The XX Factor

The Sad Saga of the Youngest Mrs. Bin Laden

The truth might have outed about Osama Bin Laden using a wife as a human shield , but the latest version being reported-that his youngest wife charged the Navy SEALs and was shot in the leg-is still disturbing. Vanessa, you had an insightful post yesterday about Bin Laden’s wives and, more largely, marriage in the Muslim world, pointing out that there are loving and respectful relationships even in a place where women have few rights. I think it’s a helpful reminder that marrying for love is a rather modern concept.  If couples hadn’t found a way to live compatibly during the long history of arranged marriages, well, none of us would be here today.

I admit, when I first heard the “human shield,” story, I had mixed feelings. If an American man robbed a bank and, in the course of his getaway, used his wife as a human shield, my sympathy for the woman would be tempered by the thought that, “well, she did CHOOSE to marry a bank robber, so she gets what she gets.” But it’s undeniable that, in Muslim society (as well as others), women often have no say in who they get to marry.

Now we learn-at least according to the latest reports, that Osama’s youngest wife did indeed try to protect him, but wasn’t being used as a shield by her husband.
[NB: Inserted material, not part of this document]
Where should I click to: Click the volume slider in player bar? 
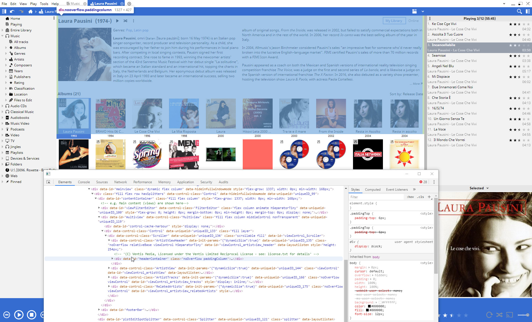(x=523, y=315)
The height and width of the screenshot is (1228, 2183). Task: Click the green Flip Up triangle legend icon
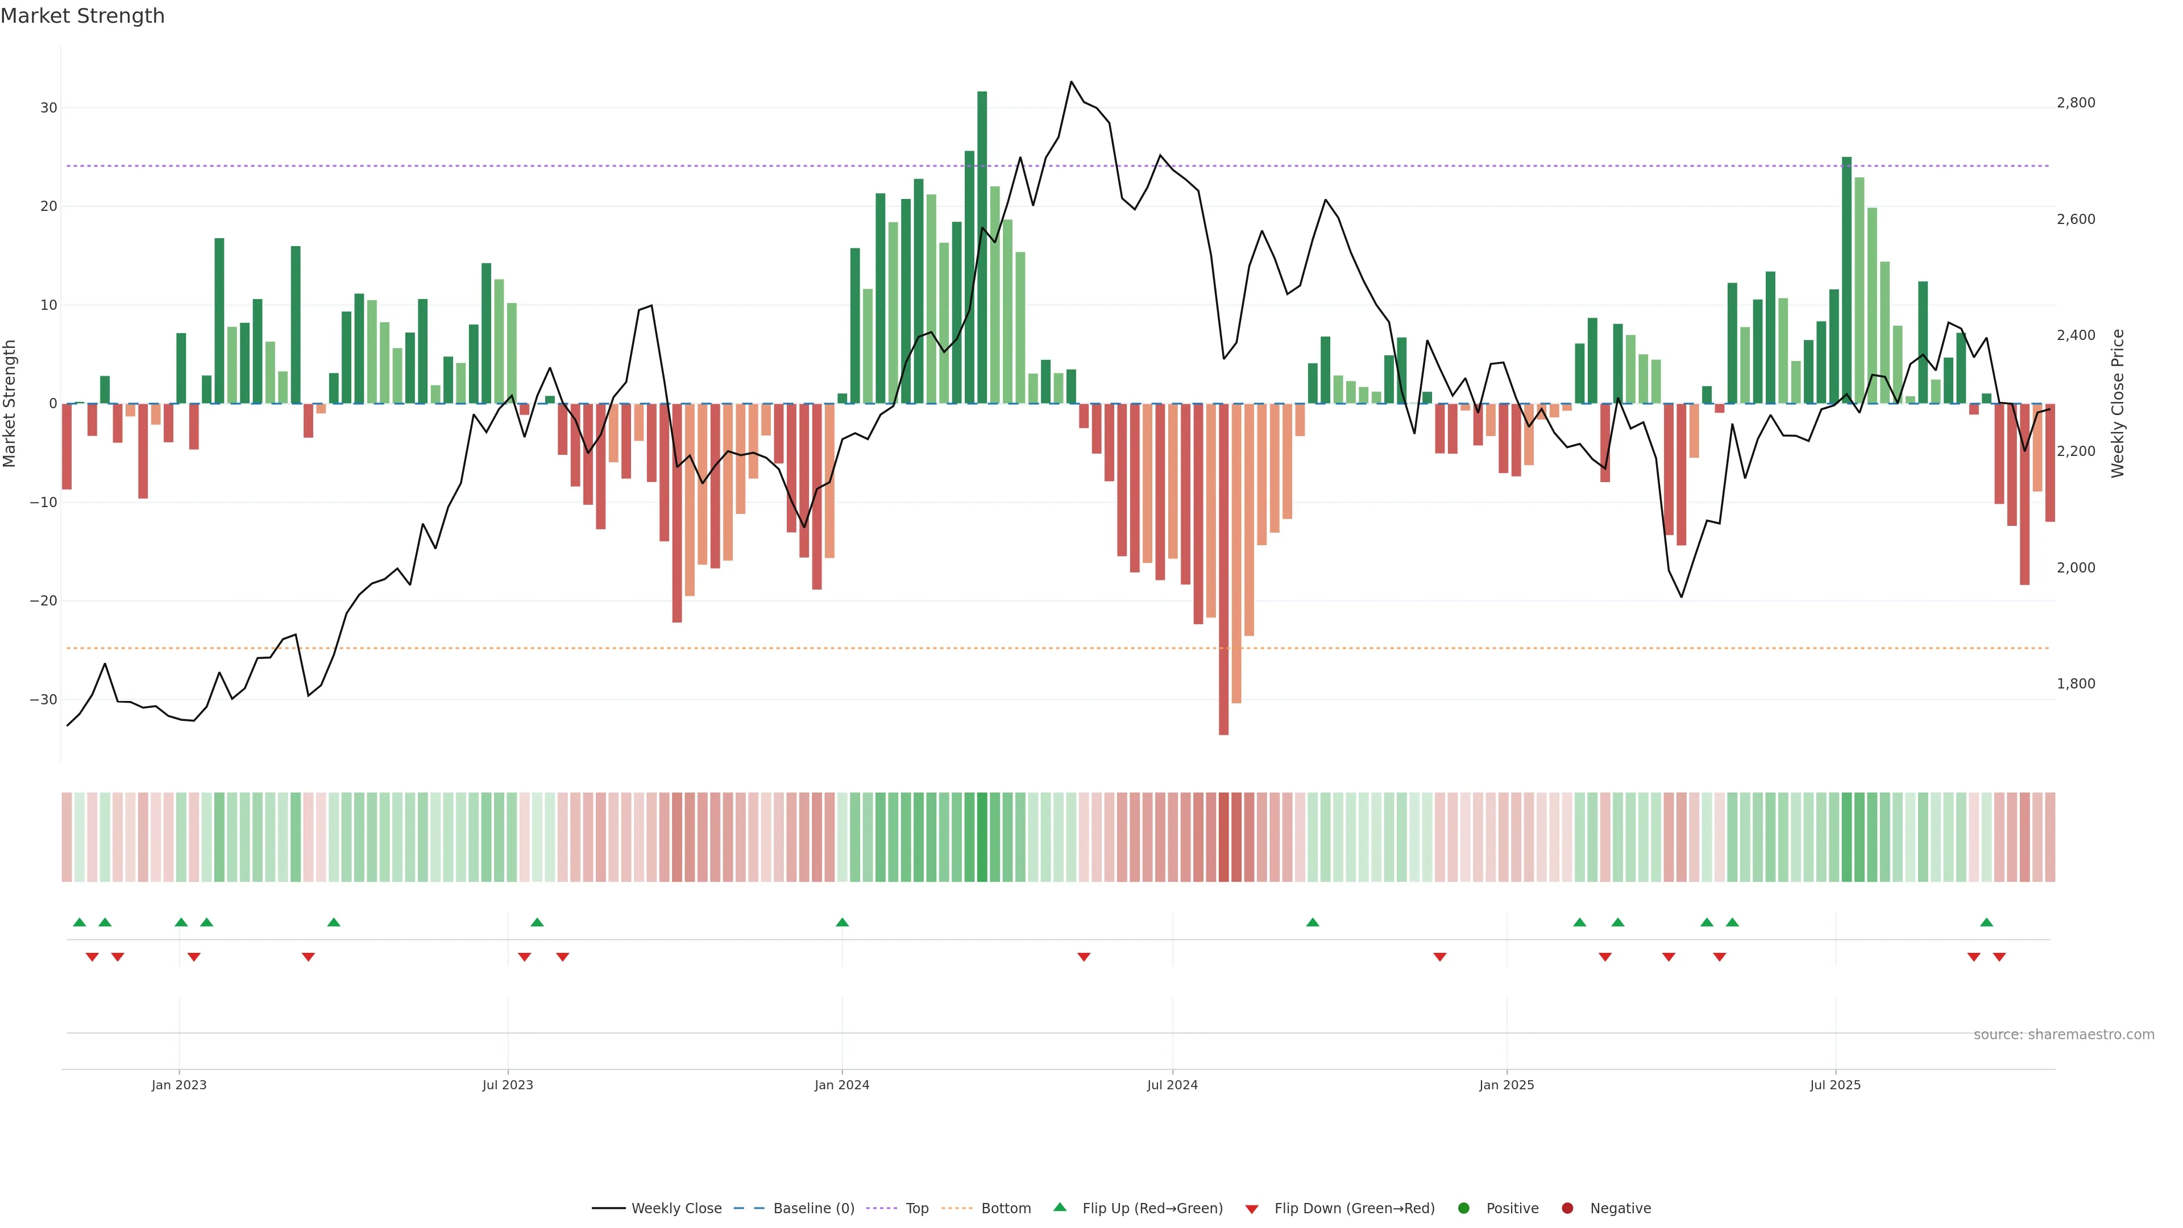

Which nods to Vanessa’s question-why do we assume she has no agency? She could have been acting out of love and devotion. However, ABC News reports that the woman, 29-year-old Amal Ahmed Abdul Fatah, “had been gifted to the al Qaeda leader from a Yemeni family when she was just a teenager.”

I don’t want to speculate on the nature of their marriage. But this goes even beyond the typical idea of an arranged marriage.  A young woman-a girl, really-was handed over to not just any man, but an extremely powerful man who was held in high regard by her family, as if she were a trinket.  That doesn’t mean they didn’t have a “normal” marriage (or at least as normal a marriage as one can have when one spouse is the most wanted man in the world). But it muddies the picture as to how much “free will” was involved in her running to her husband’s defense.